One important point I didn't see mentioned was the other side: engineers also think they're worth more than they are.
I posit the big VC-backed or FAANG companies 1) can offer huge initial salaries to not have to deal with competition 2) hire juniors at high salaries because they can afford to spend 1-2 years training them. Combine with the sheer volume of hiring they all perform, and it starts to set some false expectations. Maybe smaller companies are failing at capitalism by not competing?
Anecdotally, I have seen engineers refuse pretty good gigs because they were expecting to be treated like royalty without much to back it up. This industry is skewed, in many ways.
In one way I do agree with you (there are some clear cases where a junior candidate is asking for way too much, without skill to back it up), but my impression of recruiting in the tech space is that, in large part, this industry is undergoing a shift in the balance of power, where employers are finding it difficult to dictate salaries for job titles. In my opinion, it is really refreshing to see that talent actually feels empowered enough to ask themselves if they are worth more, and confident enough to turn down roles for ones that pay more.
My personal anecdote is that I took the first tech job that was offered as a junior, a little bit before this reversal started taking place, and as a result, I left a lot of money on the table. Years later, I realized that if I had just said no, and extended my search a little bit longer, or had role models telling me my knowledge at the time was worth a lot more, I might be worth a lot more right now (factoring in compound interest with sensible investing of excess profit from work + modest lifestyle).
I don't really blame either the engineers or the small companies. There's just a market situation right now where engineers who can get an offer from one of the big tech firms, are willing to live where they're located, and mostly just care about salary (which there's absolutely nothing wrong with) should probably just take that offer. No one else, except maybe big fintech, is probably going to be able to compete on salary. That's just the way the market is right now.

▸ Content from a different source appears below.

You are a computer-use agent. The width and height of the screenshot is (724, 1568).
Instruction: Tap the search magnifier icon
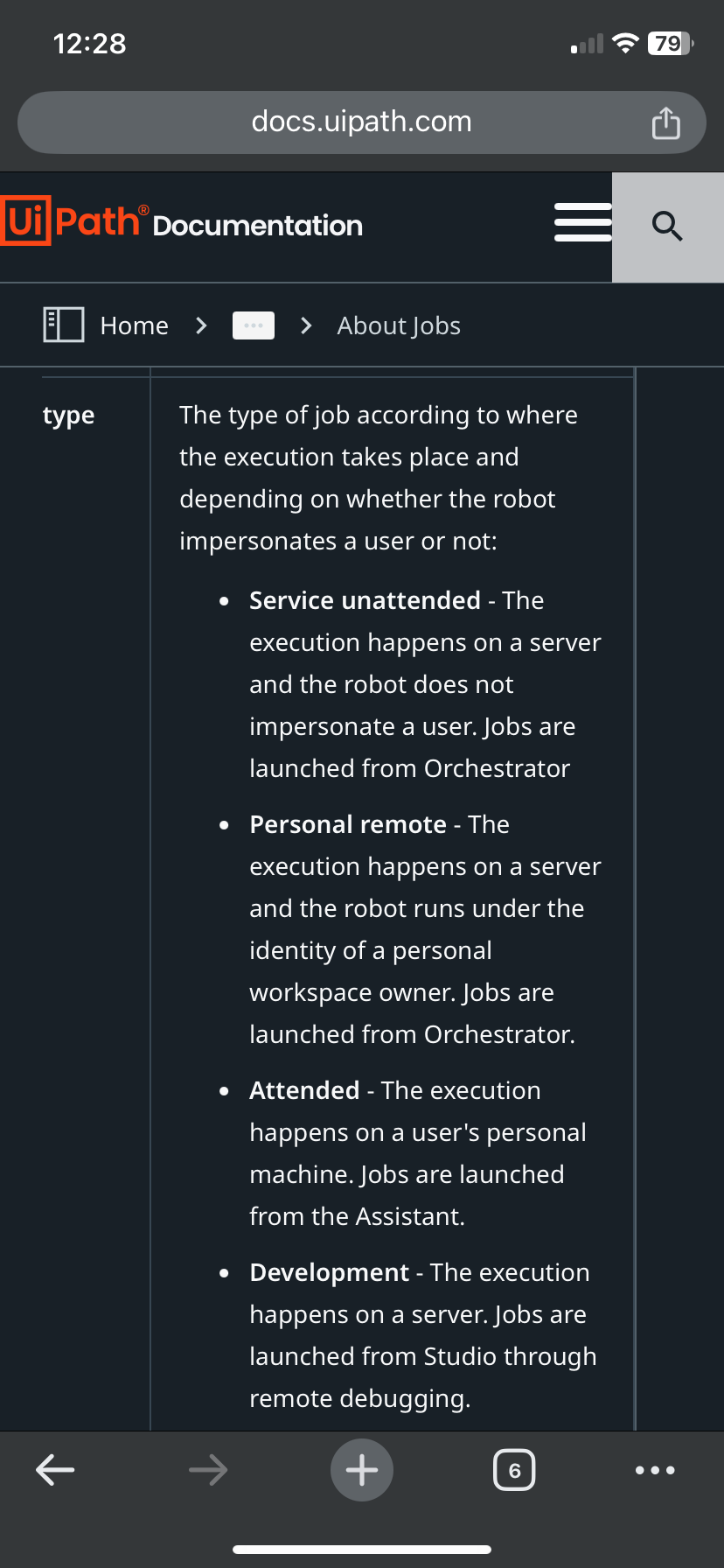667,227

There’s a lot of brain drain going on at consulting companies as everyone flees a dying industry for 30% raises at FAAMG companies as they start to tackle vertical industry offerings. They’re all aggressively attacking the enterprise space.
These companies just have profit margins high enough to afford to blow everyone out of the water with their offers. They’re competing with each other for the top talent, and it makes it really hard for companies in other industries to retain their best and brightest.

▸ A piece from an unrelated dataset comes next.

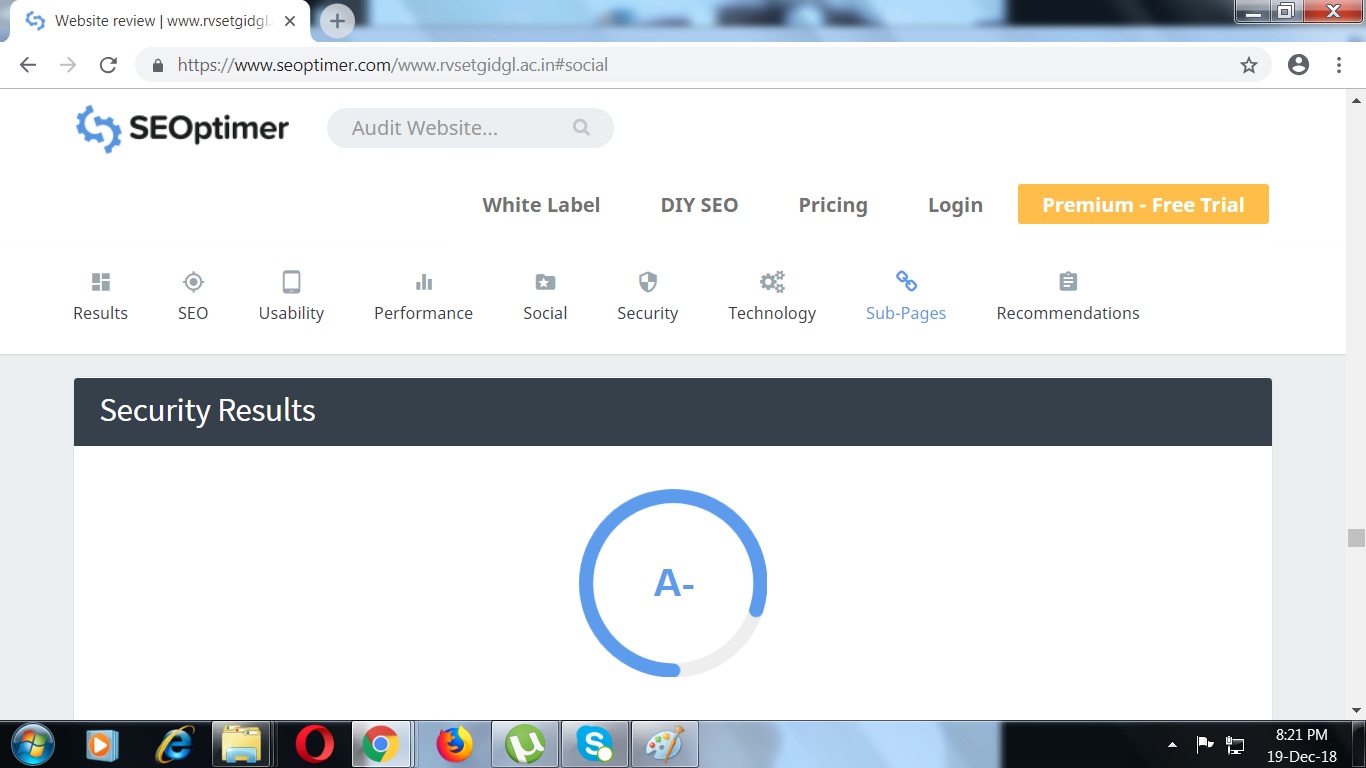
Task: Click the Login link
Action: 955,205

IBM doesn’t belong; their revenue has been flat for 20 years and they have almost no influence in the tech world anymore. My clients view IBM as a consulting company with a market position somewhere between Infosys and Accenture.
On the other hand, Microsoft is still quite relevant to the future; Azure is getting a lot of traction in the enterprise world as an alternative tech stack to AWS. VSTS is rapidly displacing the whole Jira ecosystem and VS Code needed 6 months to become one of the most popular development tools.
I agree; and if you want to have a conversation about media you need to include the top 4 telecoms as well. Netflix doesn’t really belong with the company it’s often mentioned in.
And yes, VSTS is good. The interface and tools are easy to use, the defaults are way better than Jira and it integrates with damn near everything (even tools it replaces, like Jenkins).
The Microsoft of the late 2010s is almost the polar opposite of the late 1990s Microsoft. It’s all about open tools that link together via proprietary orchestration platforms. Those platforms provide the bulk of the business value, so I’m ok with them not being as open.
> Maybe smaller companies are failing at capitalism by not competing?
Pretty much. It makes sense for employees to land where they can create the most value. If FAANG can get 4x the value out of a junior engineer than your small company can, of course they are going to outcompete you in hiring top junior engineers.
Figure out how to extract more value or set your sights lower (and regardless probably want to keep your contempt to yourself).
There's a common economic fallacy that prices have anything to do with the cost of production, but the only relationship is that if the price people are willing to pay for a product is less than the cost, that item simply doesn't get made and sold.
When you have companies attempting to produce goods that cannot be profitably produced, below market wages are a common earmark. Whatever widget the company is selling only has a market at $X, but has a cost under current market conditions of $2X, so they are trying to pay people half market salary to bring the two numbers together.
I posit the big VC-backed or FAANG companies 1) can offer huge initial salaries to not have to deal with competition 2) hire juniors at high salaries because they can afford to spend 1-2 years training them. Combine with the sheer volume of hiring they all perform, and it starts to set some false expectations. Maybe smaller companies are failing at capitalism by not competing?
Anecdotally, I have seen engineers refuse pretty good gigs because they were expecting to be treated like royalty without much to back it up. This industry is skewed, in many ways.